决定劝说娇娇,给她一隅之地,偶尔让她见见亲人,看看孩子吧。
阮娇安静地听着,好像生完孩子,她的想法不那么偏激了。
主要是怀孕的时候吃了太多的苦楚,偶尔也会感念,周云兰生她的时候会不会也吃了很多的苦。
生恩,是她还不完的。
要是周云兰吃了那么多教训,能够安静下来,老老实实的,她不是不能提供她晚年的保障。
可问题是,周云兰真的能安稳下来吗?
阮娇决定,看一看再说吧。
等周云兰哭够了,挂的药水也差不多了,她才发出声音,“帮我叫大夫换液吧。”
周云兰听到她的声音,吓得连忙放下孩子,她动作太急,没有贴着被褥放,还有好几公分就放了,孩子的小脑袋还晃了晃。

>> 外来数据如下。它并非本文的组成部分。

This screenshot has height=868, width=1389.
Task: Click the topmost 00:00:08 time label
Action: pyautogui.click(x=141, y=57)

阮娇只觉得头晕目眩,气得说不出来话,什么生恩,是去他娘的吧,就是个祸害。
肖姨又气又急,一把推开周云兰,小心翼翼地观察孩子,正睡得香甜,看起来没有问题,才狠狠地松了口气。
“我说周姐,你都生了两个孩子,不是到小孩子很脆的吗?怎么去放,角度不对,拧到哪个位置怎么办?”
气死她了。
这个孩子来之不易,光是孕期吃不下饭,家里开了多少家庭会议,终于平安出生了,要是出点意外,谁能受得了?
周云兰也没注意,她虽然生了两个孩子,基本没管过,又过去了这么多年,哪里还知道什么跟什么。

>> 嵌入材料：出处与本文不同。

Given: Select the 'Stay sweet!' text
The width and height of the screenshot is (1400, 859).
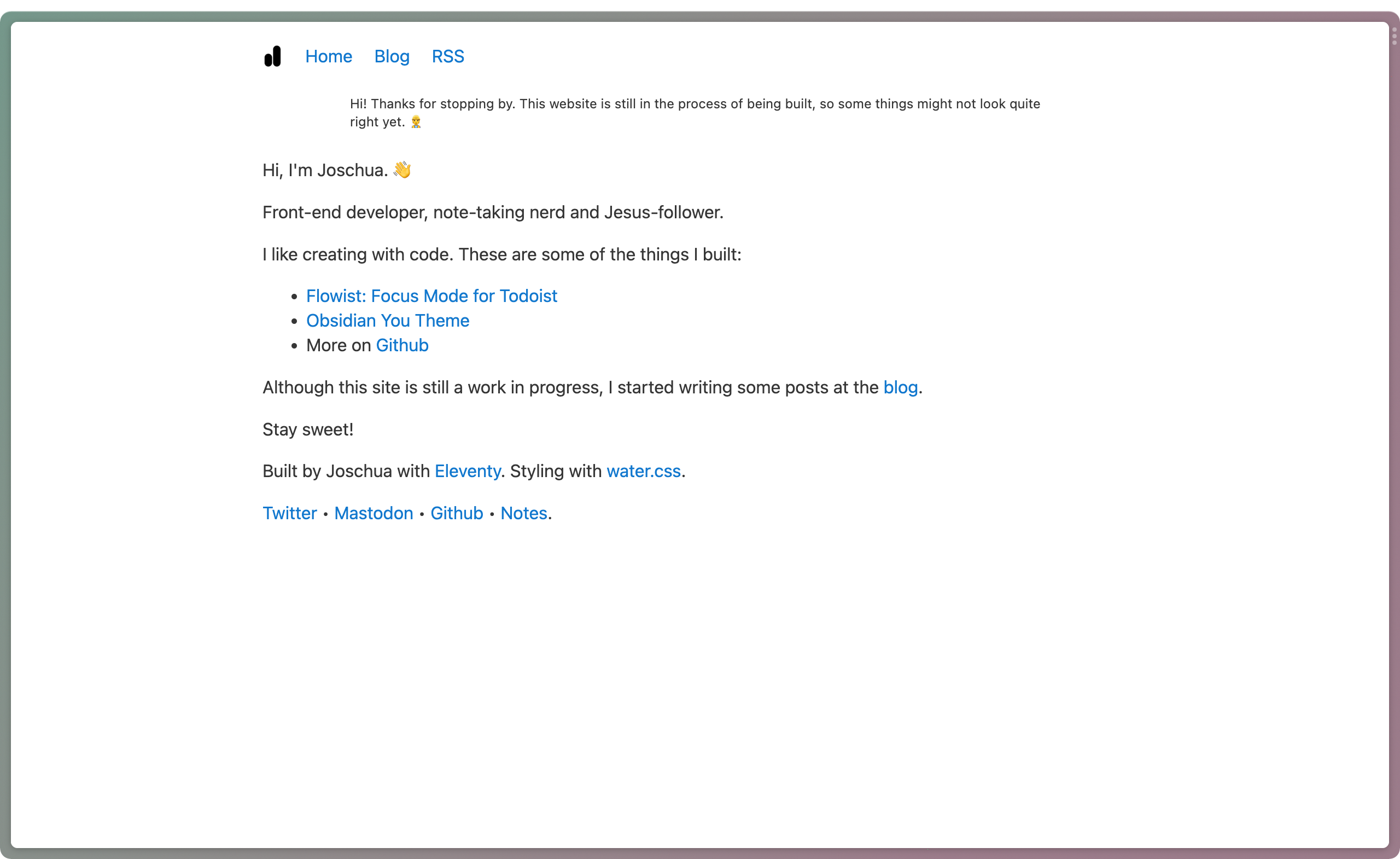Looking at the screenshot, I should tap(307, 429).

听肖姨这么说,她心虚又生气,梗着脖子说道,“你凭什么这么说话,这是我的亲外孙,我还能害他吗?还有,别叫我姐,我妈只有我一个女儿。”
她又不是故意的,这个女人鸠占鹊巢这么多年,哪来的资格说她。
路上来的时候,周老太和她说,见到肖姨要客气,她是两个孩子的干妈,是一家人,是亲人。
她就在想凭什么,分明就是保姆,还能上位的?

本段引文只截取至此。